The effects of P and v on the surface topography of the scanning track of a single-track specimen manufactured using DED as part of additive and subtractive hybrid manufacturing (ASHM) were investigated. The effects of the build direction, viz. horizontal (H), edge (E), and vertical (V), on the mechanical characteristics of AISI 316L SS specimens produced using ASHM were investigated. The results of this study lead to the following main conclusions and findings:

  1. 1.

    For single-track specimens, as v is increased or P is decreased, the depth and width of the melt pool decrease, because the temperature field in the laser melt pool decreases.

  2. 2.

    The Vickers hardness showed a decreasing trend from the top to the bottom of the melt pool (from 316 HV to 275 HV) in the vertical direction.

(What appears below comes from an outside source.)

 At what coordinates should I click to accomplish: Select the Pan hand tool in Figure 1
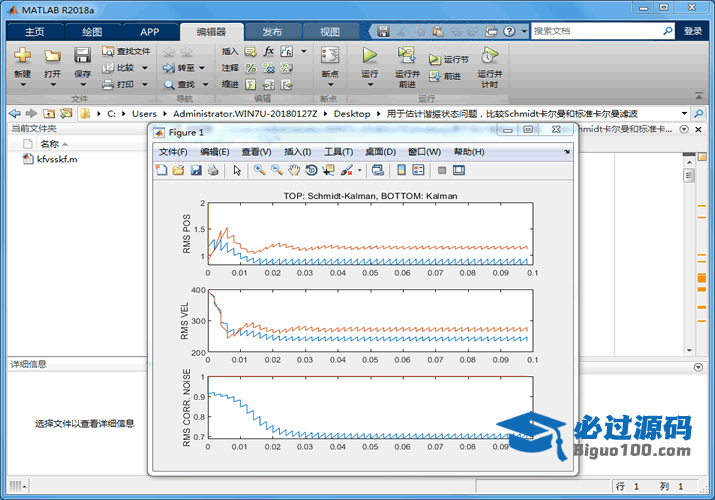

Moreover, the Vickers hardness showed a decreasing trend from the edge to the center of the melt pool (from 330 HV to 280 HV) in the horizontal direction.

  3. 3.

    Compared with the ASHM-fabricated 316L SS specimens built in the E and V directions, the tensile characteristics (UTS, YS, and ETF) of the specimens built in the H direction were noticeably higher, because the loading direction was parallel to the layer-by layer direction. Moreover, the highest mechanical properties were obtained in the H direction, namely UTS of 429.03 MPa, YS of 649.75 MPa, and ETF of 47.63%, indicating the best ductility among the tested samples.

  4. 4.

    Examination of the fracture surface of the sample built in the H direction did not reveal significant crater-like voids, but instead relatively elongated and squeezed pores as well as a homogeneous distribution of dimples. This result implies an improvement in the tensile characteristics of the ASHM-fabricated 316L SS specimens with fewer defects.